◆ **TEXT SEGMENT**:
§ §

A republic, by which I mean a government in which the scheme of representation takes place, opens a different prospect and promises the cure for which we are seeking...

The two great points of difference between a democracy and a republic are: first, the delegation of the government in the latter to a small number of citizens elected by the rest; secondly, the greater number of citizens and greater sphere of country over which the latter may be extended.

The effect of the first difference is, on the one hand, to refine and enlarge the public views by passing them through the medium of a chosen body of citizens, whose wisdom may best discern the true interest of their country and whose patriotism and love of justice will be least likely to sacrifice it to temporary or partial considerations. Under such a regulation it may well happen that the public voice, pronounced by the representatives of the people, will be more consonant to the public good than if pronounced by the people themselves... The question resulting is, whether small or extensive republics are most favorable to the election of proper guardians of the public weal; it is clearly decided in favor of the latter...

...[A]s each representative will be chosen by a greater number of citizens in the large than in the small republic, it will be more difficult for unworthy candidates to practise with success...

It must be confessed that... [b]y enlarging too much the number of electors, you render the representative too little acquainted with the all their local circumstances and lesser interests; by reducing it too much, you render him unduly attached to these, and too little fit to comprehend and pursue great and national objects. The federal Constitution forms a happy combination in this respect; the great and aggregate interests being referred to the national, the local and particular to the State legislatures.

§ §

◆ **QUESTIONS**:
1/ Quote the part of the passage on republics and representation that begins with the words containing "A republic, by" and ends with "may be extended.".
2/ Do these statements agree with the passage on republics and representation? Answer yes or no for each, and quote the words of the passage that decide it.
(a) A republic delegates its government to a small number of citizens elected by the rest.
(b) Small republics are judged more favorable to electing proper guardians of the public weal.
(c) Under the federal Constitution, local and particular interests are referred to the State legislatures.
3/ Continue the passage on republics and representation from its last sentence.

§ §

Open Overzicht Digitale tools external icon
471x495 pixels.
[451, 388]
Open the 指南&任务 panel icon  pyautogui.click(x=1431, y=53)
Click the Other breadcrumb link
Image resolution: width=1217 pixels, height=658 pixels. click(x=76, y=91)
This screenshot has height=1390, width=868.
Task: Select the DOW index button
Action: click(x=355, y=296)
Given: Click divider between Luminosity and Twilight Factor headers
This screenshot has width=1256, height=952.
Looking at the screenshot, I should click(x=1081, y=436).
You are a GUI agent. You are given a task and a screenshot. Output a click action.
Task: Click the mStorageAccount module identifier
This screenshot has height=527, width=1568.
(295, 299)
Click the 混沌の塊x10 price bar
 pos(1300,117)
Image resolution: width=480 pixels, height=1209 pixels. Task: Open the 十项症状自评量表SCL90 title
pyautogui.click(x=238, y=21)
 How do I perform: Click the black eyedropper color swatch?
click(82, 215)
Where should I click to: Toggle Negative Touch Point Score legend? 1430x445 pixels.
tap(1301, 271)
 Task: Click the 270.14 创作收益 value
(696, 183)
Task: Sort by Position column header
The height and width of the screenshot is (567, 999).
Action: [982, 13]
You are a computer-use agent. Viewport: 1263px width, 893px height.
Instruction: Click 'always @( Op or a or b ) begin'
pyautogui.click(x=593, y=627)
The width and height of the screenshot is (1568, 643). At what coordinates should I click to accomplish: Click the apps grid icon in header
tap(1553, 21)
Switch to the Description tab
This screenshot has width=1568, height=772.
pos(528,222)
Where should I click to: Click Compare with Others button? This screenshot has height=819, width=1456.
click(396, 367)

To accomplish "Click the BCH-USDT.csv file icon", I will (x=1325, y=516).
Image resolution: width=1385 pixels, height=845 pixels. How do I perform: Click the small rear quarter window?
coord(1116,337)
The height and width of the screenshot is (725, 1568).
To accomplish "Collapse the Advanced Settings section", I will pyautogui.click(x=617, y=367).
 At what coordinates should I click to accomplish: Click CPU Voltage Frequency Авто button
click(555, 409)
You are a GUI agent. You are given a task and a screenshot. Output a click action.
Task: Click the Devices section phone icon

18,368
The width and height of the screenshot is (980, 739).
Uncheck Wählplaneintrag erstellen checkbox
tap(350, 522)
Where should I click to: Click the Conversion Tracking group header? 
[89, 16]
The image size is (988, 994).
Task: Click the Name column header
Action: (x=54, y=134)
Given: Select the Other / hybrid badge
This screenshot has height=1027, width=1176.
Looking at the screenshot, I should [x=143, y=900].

§ §

◆ **EXERCISE ANSWERS**:
1/
A republic, by which I mean a government in which the scheme of representation takes place, opens a different prospect and promises the cure for which we are seeking...

The two great points of difference between a democracy and a republic are: first, the delegation of the government in the latter to a small number of citizens elected by the rest; secondly, the greater number of citizens and greater sphere of country over which the latter may be extended.

2/
(a) Yes: "the delegation of the government in the latter to a small number of citizens elected by the rest"
(b) No: "whether small or extensive republics are most favorable to the election of proper guardians of the public weal; it is clearly decided in favor of the latter"
(c) Yes: "the local and particular to the State legislatures"

3/
The other point of difference is the greater number of citizens and extent of territory which may be brought within the compass of republican than of democratic government; and it is this circumstance which renders factious combinations to be less dreaded in the former than in the latter. The smaller the society, the fewer probably will be the distinct parties and interests composing it; the fewer the distinct parties and interests, the more frequently will a majority be found of the same party; and the smaller number of individuals composing a majority, and the smaller the compass within which they are placed, the more easily will they concert and execute their plans of oppression. Extend the sphere and you take in a greater variety of parties and interests; you make it less probable that a majority of the whole will have a common motive to invade the rights of the other citizens; or, if such a common motive exists, it will be more difficult for all who feel it to discover their own strength and act in unison with each other...

The influence of factious leaders may kindle a flame within their particular States but will be unable to spread a general conflagration through the other States. A religious sect may degenerate into a political faction in a part of the Confederacy; but the variety of sects dispersed over the entire face of it must secure the national councils against any danger from that source. A rage of paper money, for an abolition of debts, for an equal division of property, or any other improper or wicked project, will be less apt to pervade the whole body of the Union than a particular member of it, in the same proportion that such a malady is more likely to taint a particular county or district than an entire State...

[T]herefore, we behold a republican remedy for the diseases most incident to republican government. And according to this degree of pleasure and pride we feel in being republicans ought to be our zeal in cherishing the spirit and supporting the character of federalists.